The manuscript would benefit from a section that explains the selection of non-linear models, emphasizing the specific reasons for their robustness in handling the complexities of LMS data. For example, the authors should discuss why the characteristics of Random Forest and Gradient Boosting (e.g., handling non-linearity and overfitting) make them better suited for this dataset.
The article follows an organized structure, including an introduction, methods, results, and conclusion sections. The figures and tables are relevant and high-quality, helping explain the modeling process and outcomes. This component is satisfactory.
The authors have shared their raw data and describe their use of it in various preprocessing stages, meeting data transparency requirements. However, further clarification on data imbalances, particularly extreme values, could improve transparency.

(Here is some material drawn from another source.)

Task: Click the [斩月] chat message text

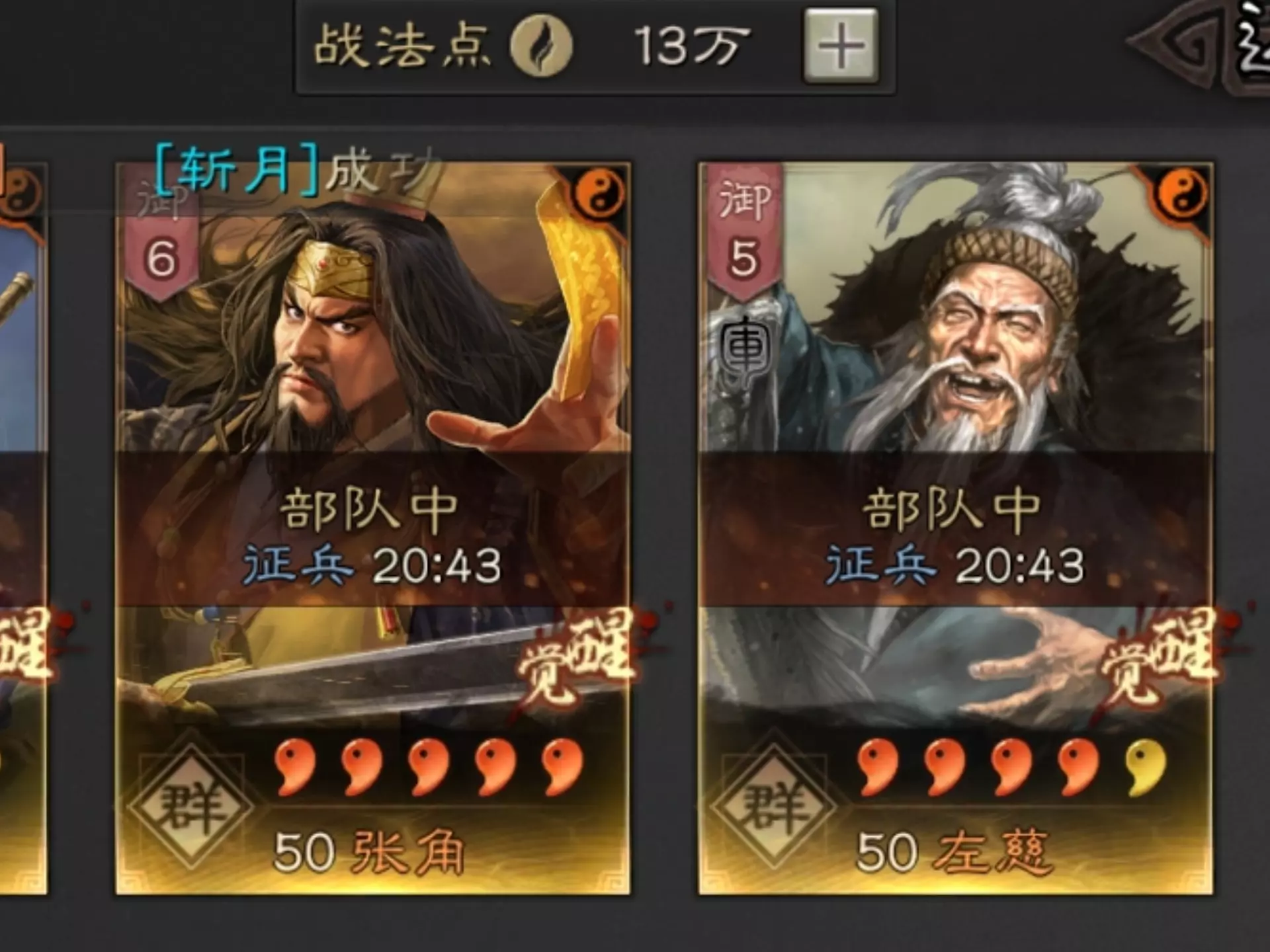Action: (x=298, y=170)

The results are well-formatted, with the necessary definitions provided for the models and metrics. Clear mathematical explanations for techniques like RMSE are present, though the results section could benefit from additional clarity on the implications of feature selection outcomes.
The research aligns with the journal's aims, as it addresses the problem of predicting autonomous student scores using LMS data. The focus on autonomous scores is a novel approach compared to traditional student performance metrics.
The manuscript clearly defines its research question: predicting autonomous scores based on LMS data. The identified knowledge gap, particularly concerning autonomous learning behaviors in virtual classrooms, is meaningful.
The investigation follows a methodologically rigorous approach, using multiple predictive models. However, the lack of exploration into why some features (e.g., download rates, daily access) perform poorly raises questions about the deeper reasons behind the findings. This component is important for readers who seek to apply the results in their practice.
For example, the authors could hypothesize why “feedback viewed” or “download rate” were less impactful in this study. Was it because of the specific course structure, the quality of the content, or student behavior patterns? A deeper dive into these findings would make the results more interpretable for readers unfamiliar with the specific LMS being used.
Methods are described in sufficient detail, allowing future researchers to replicate the study. The use of Python libraries and specific algorithms is clearly outlined.
The manuscript provides sufficient underlying data, and the methods used for handling non-normal distributions (e.g., Spearman correlation) are appropriate. However, the rationale behind excluding resampling techniques (like SMOTE) could be further expanded to explain why imbalanced data was retained. Data originality is important, but relying solely on unbalanced data can lead to biased model performance, particularly when predicting minority outcomes. Detail justifications should be provided for this methodological choice.
The conclusions are well-linked to the original research question. The study provides insights into autonomous learning behaviors, although the authors could better address how these findings can be generalized to other LMS environments or educational contexts.
The authors could improve by discussing the broader applicability of their findings. How would these models perform if applied to STEM fields or courses with different pedagogical structures? A more explicit discussion on the generalizability of these findings to other programs or institutions would strengthen the manuscript’s impact.
Ethical Considerations and Data Privacy Issue.
The manuscript touches briefly on ethical standards but does not deeply engage with the potential ethical concerns related to mining student data from LMS systems.
Adding a dedicated section or paragraph on ethical considerations, including how student privacy was ensured during data collection and analysis, would be valuable. This is especially important given the increasing scrutiny around data privacy in educational research. The authors could discuss anonymization techniques or the ethical use of predictive modeling in educational settings, particularly how it might impact student behavior or interventions.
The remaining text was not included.